Squeeze a little lemon on top. Now grab the edge and roll over the veggies. Keep rolling until it flips over. Cut it in half and there you go. A super quick, super easy, yummy meal you can have for lunch. I like to serve mine with some pita chips and leftover hummus.
Sunflower Hummus Wraps
- Prep Time: 20 minutes
- Total Time: 20 minutes
- Yield: 2 1x
- 2 tablespoons roasted sunflower seeds
- 2 small spinach tortillas (or gluten free tortillas)
- 2 tablespoons favorite hummus (I like garlic hummus)

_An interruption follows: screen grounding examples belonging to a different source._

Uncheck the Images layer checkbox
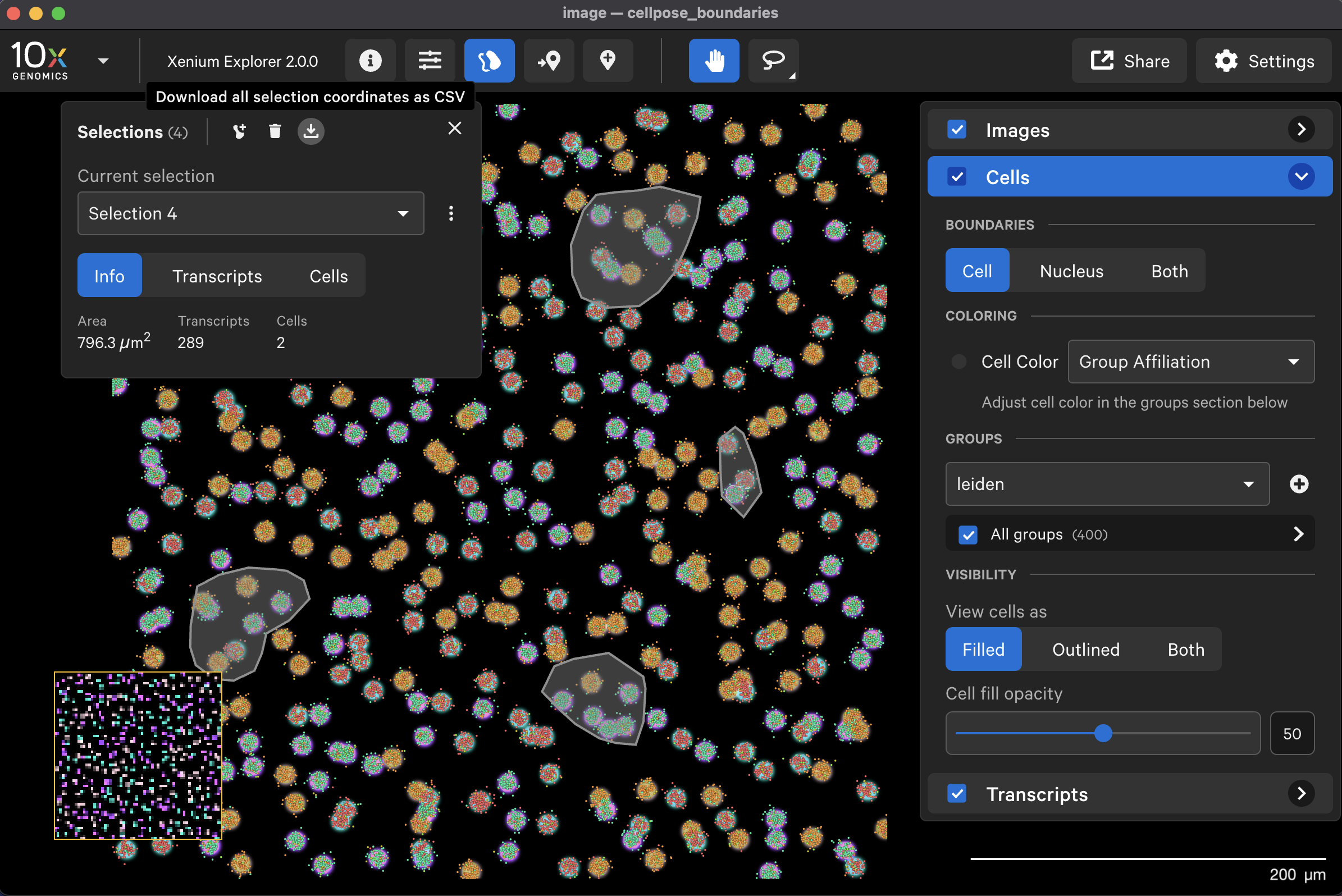 coord(957,130)
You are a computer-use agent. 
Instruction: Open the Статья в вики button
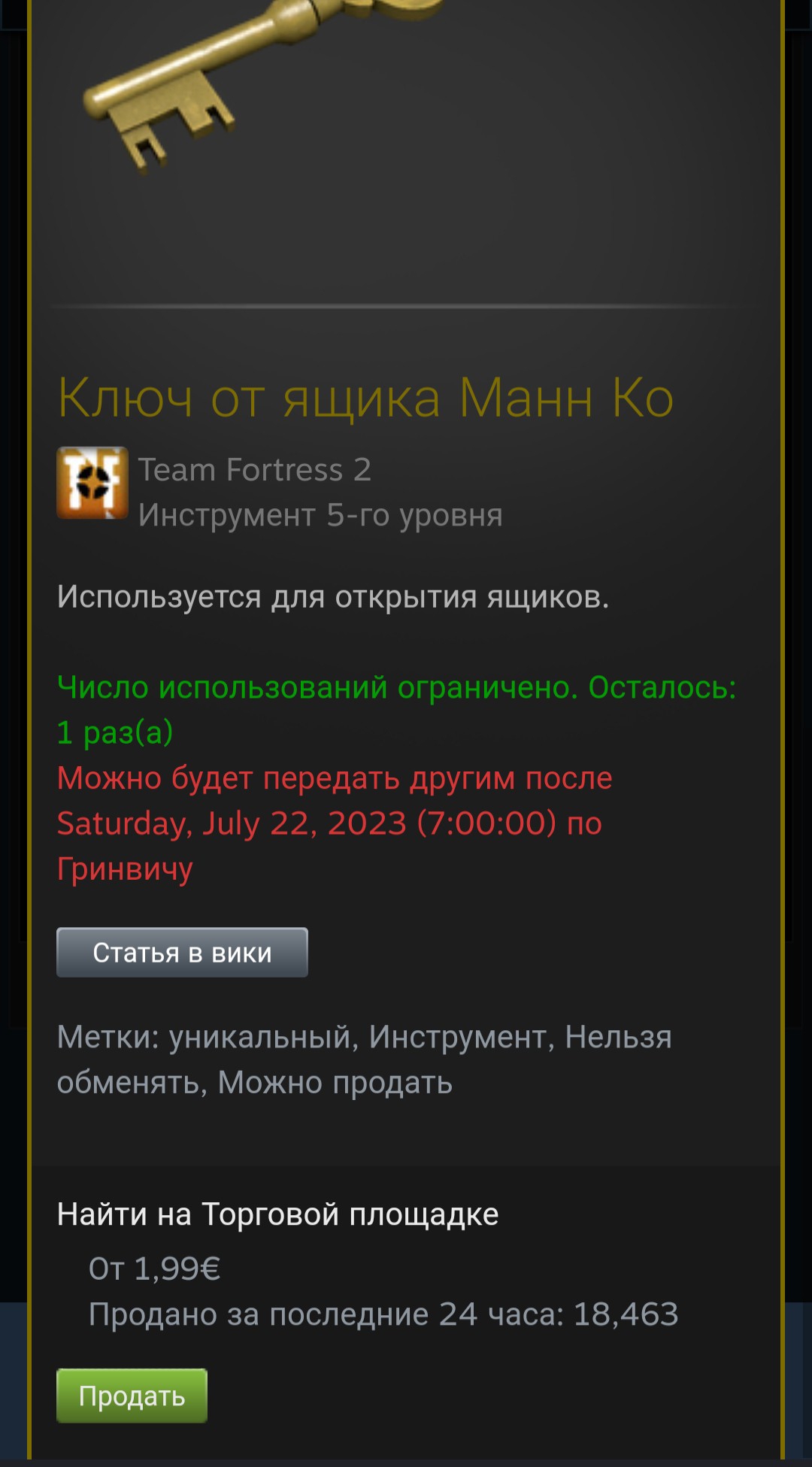click(x=182, y=952)
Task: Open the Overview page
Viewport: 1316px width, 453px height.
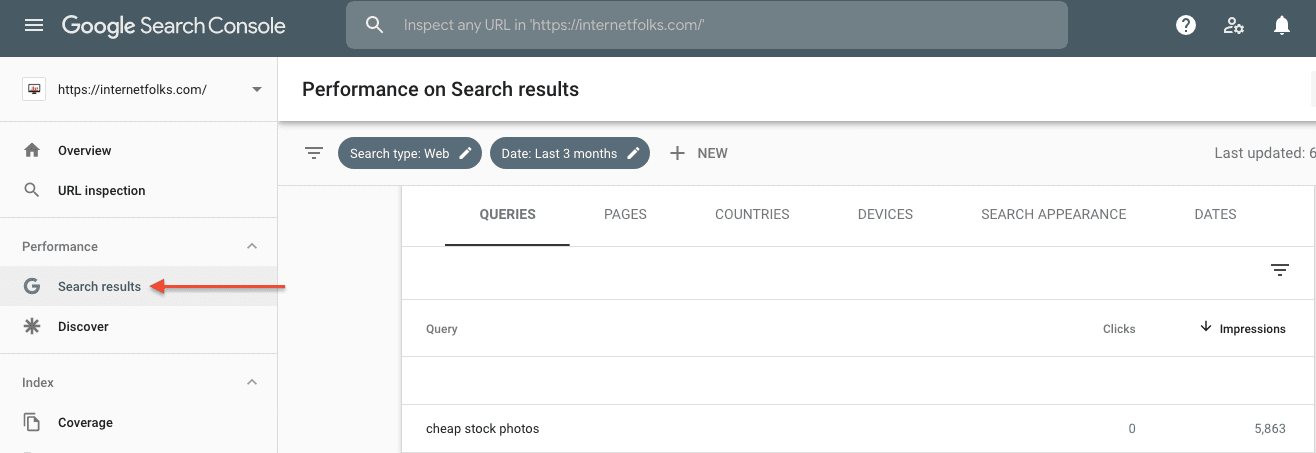Action: (x=85, y=150)
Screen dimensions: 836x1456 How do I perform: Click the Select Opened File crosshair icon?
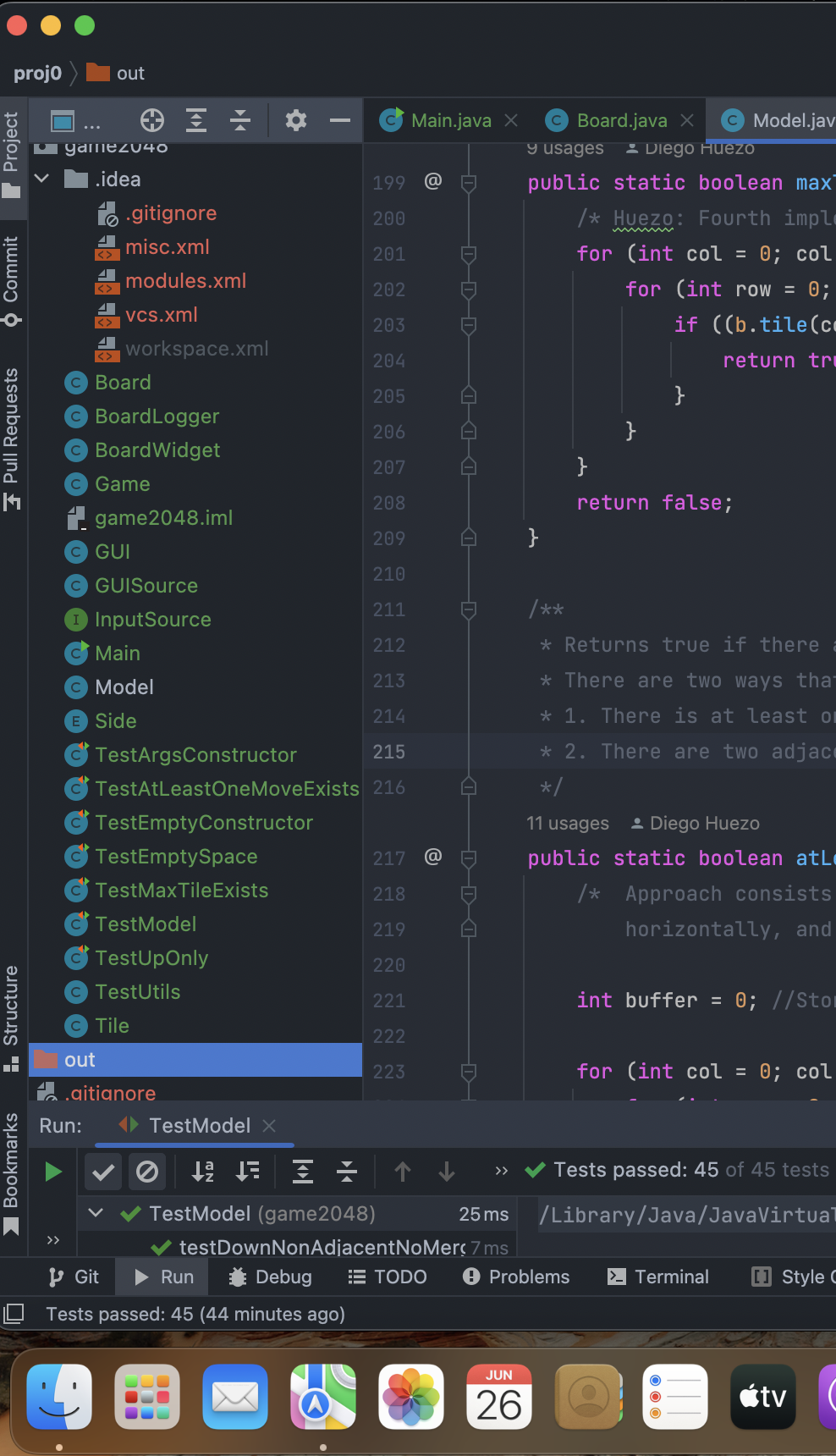click(152, 121)
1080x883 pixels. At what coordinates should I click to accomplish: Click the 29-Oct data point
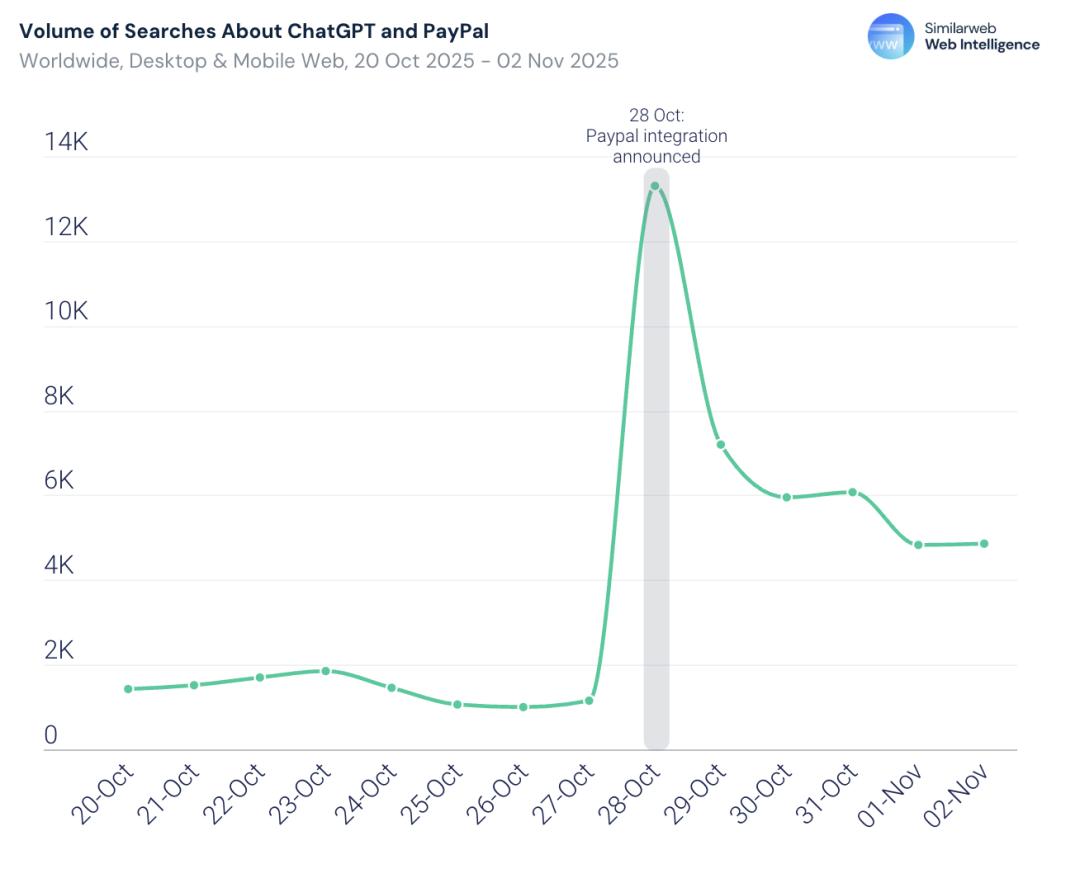[x=721, y=444]
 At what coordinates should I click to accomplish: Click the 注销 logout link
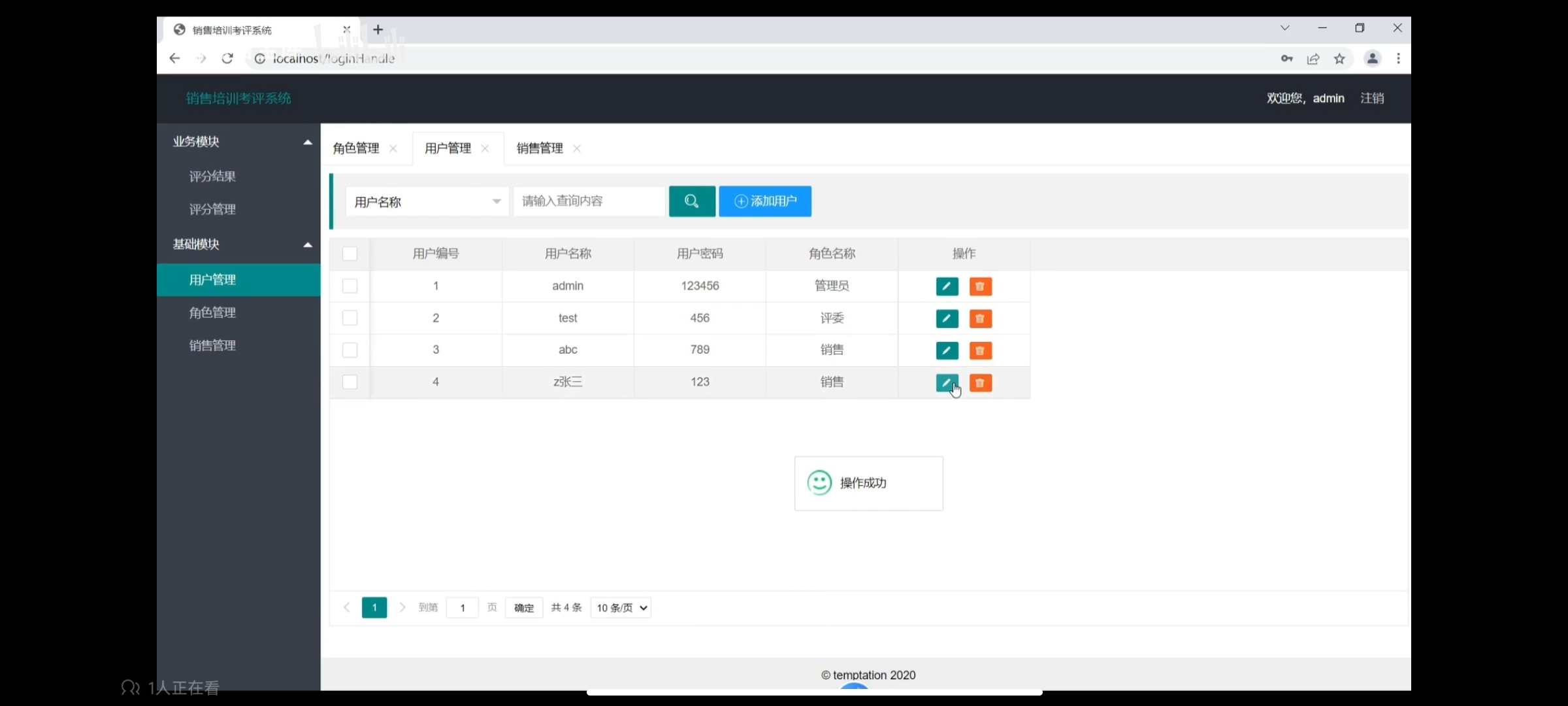(x=1372, y=99)
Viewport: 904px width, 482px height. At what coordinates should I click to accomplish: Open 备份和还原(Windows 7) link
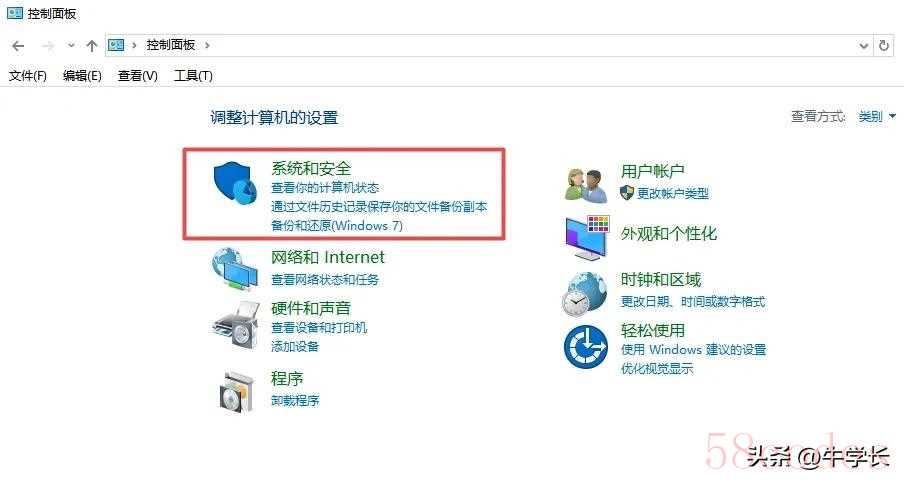337,225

- 4 baby carrots, sliced into quarters OR 1/4 cup shredded carrots
- 2 tablespoon sliced roasted red peppers (from can, drained)
- 4–5 fresh spinach leaves, chopped
- 2 tablespoon sprouts or pea shoots
- 1 tablespoon chopped, fresh basil leaves
- 2 radishes, sliced into matchsticks (or 1 tablespoon pre-sliced matchstick radishes)
- juice from 1/2 a lemon
- salt and pepper
- Preheat oven to 300 degrees. Prepare veggies.
- Place 2 tortillas directly on oven rack and heat for 1 minute. When finished, place tortillas on cutting board.
- Spread 1 tablespoon hummus down the center of each tortilla. Over the hummus, add 1 tablespoon sunflower seeds. Add carrots, roasted red peppers, spinach leaves, sprouts, basil and radishes down the center of the tortilla. Squeeze with lemon and sprinkle salt and pepper on top.
- Starting with the edge of the tortilla, roll over the veggies tightly until contained. Cut down the center and secure with toothpicks. Serve with salad or pita chips and leftover hummus. Enjoy!
*If using raw sunflower seeds (not roasted), Spread the seeds on a baking sheet and bake 8-10 minutes at 300 degrees, or until just browned. Remove from oven to cool.